> **DOCUMENT**:

********************

# Rules!!!!!



## Fowlmouth (Oct 4, 2008)

Shooting hours end at sunset, not when it's too dark to see. The last three outings we have heard shots after 6:00 PM. Not one or two, but dozens. One or two minutes past shooting hours is one thing but 45 minutes c'mon.....

Secondly, when a person is operating a boat they cannot run and gun birds. The engine must be off and the boat stopped. I have watched this several times this year, including today. There were two guys in a boat sitting out in the middle of Turpin waiting for birds to raft up, they would then drive the boat through the raft gunning away. What the hell are they thinking? They did this for a good hour or so.

When I launched this morning there was a DWR law enforcement truck and boat trailer in the parking lot. I'm assuming they were out there checking on things earlier in the day. I wish they could be out there more though to stop some of this stuff. 

On another note, if you are running an outboard motor I would highly suggest you stay in the channel so you don't destroy your motor. I have towed a few of these boats in already this year. The water is very shallow between the 5th and 6th bridge and you won't get very far south before you start sucking mud.


----------



## #1DEER 1-I (Sep 10, 2007)

Turn the POS's in


----------



## Hoopermat (Dec 17, 2010)

Utah tip line. Just for these people.


----------



## fish-n-fool (May 26, 2009)

And get the SOB'S on video with today's technologies there are ways to get these guys busted and video of these idiots is a good way to catch them. if you can see them with your naked eye running around shooting birds on the fly then your camera could catch it all. then when you see the DWR guys on the ramp they can probably identify the boat and the yahoo's.

********************

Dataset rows

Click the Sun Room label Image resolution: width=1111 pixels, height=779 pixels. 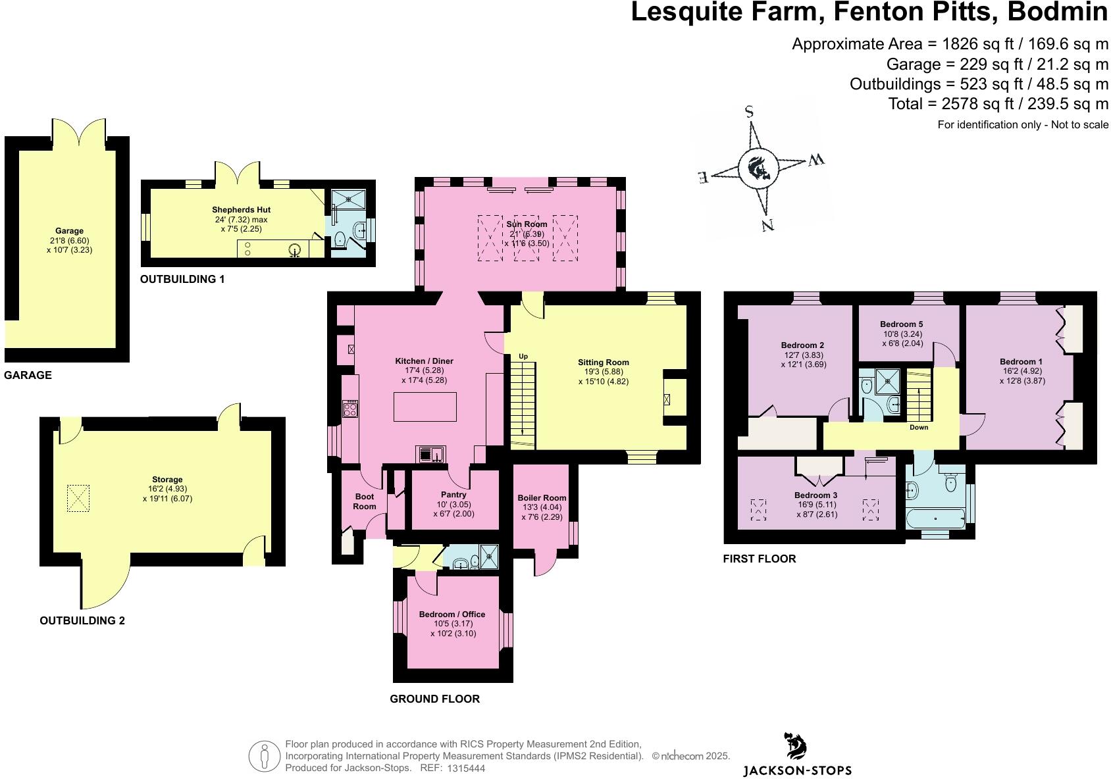pos(527,224)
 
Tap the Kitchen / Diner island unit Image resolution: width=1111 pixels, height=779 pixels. pos(425,407)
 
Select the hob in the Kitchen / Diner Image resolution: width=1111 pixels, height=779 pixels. pos(350,409)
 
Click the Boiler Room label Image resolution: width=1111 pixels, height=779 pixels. pos(542,498)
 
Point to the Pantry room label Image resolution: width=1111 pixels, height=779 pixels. pos(453,495)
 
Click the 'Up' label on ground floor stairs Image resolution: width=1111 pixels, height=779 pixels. pos(523,357)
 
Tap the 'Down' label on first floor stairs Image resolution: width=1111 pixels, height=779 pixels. pos(919,428)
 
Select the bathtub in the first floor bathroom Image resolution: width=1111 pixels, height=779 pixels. pos(935,518)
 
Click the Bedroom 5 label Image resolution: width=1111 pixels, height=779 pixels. pos(901,324)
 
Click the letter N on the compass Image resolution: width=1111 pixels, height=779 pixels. pos(767,225)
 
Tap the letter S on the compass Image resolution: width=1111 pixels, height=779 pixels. pos(749,111)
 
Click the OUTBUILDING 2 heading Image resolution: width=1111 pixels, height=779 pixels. pos(82,620)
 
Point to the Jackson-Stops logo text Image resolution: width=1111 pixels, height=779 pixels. pos(797,770)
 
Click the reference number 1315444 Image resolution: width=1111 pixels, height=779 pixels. pos(466,768)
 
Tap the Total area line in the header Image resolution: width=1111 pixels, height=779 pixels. pos(998,104)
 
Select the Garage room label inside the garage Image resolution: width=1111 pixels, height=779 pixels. pos(69,231)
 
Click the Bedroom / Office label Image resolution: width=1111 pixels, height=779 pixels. pos(452,615)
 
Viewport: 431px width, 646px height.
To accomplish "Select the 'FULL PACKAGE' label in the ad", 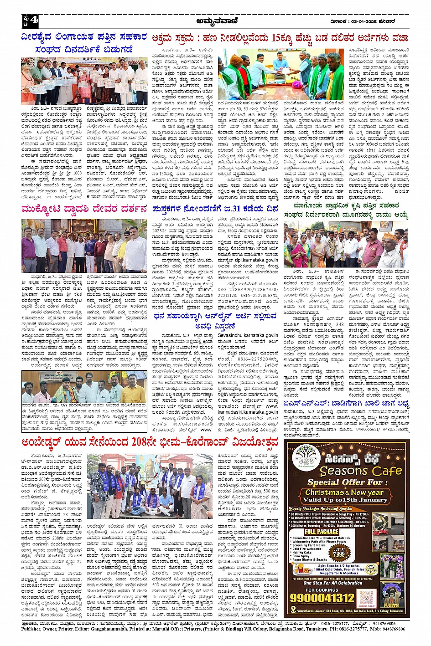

********************

> **COMPLETE THE FOLLOWING**:
1. Retype the part of the hunting rules thread that begins at the words "# Rules!!!!!" and ends after the words "hour or so.".
2. According to the hunting rules thread, what must be true of a boat's engine and the boat itself before anyone aboard can shoot at birds?
Rely only on the hunting rules thread for your answers.

> **OUTPUTS IN ORDER**:
1.
# Rules!!!!!



## Fowlmouth (Oct 4, 2008)

Shooting hours end at sunset, not when it's too dark to see. The last three outings we have heard shots after 6:00 PM. Not one or two, but dozens. One or two minutes past shooting hours is one thing but 45 minutes c'mon.....

Secondly, when a person is operating a boat they cannot run and gun birds. The engine must be off and the boat stopped. I have watched this several times this year, including today. There were two guys in a boat sitting out in the middle of Turpin waiting for birds to raft up, they would then drive the boat through the raft gunning away. What the hell are they thinking? They did this for a good hour or so.

2. The engine must be off and the boat stopped.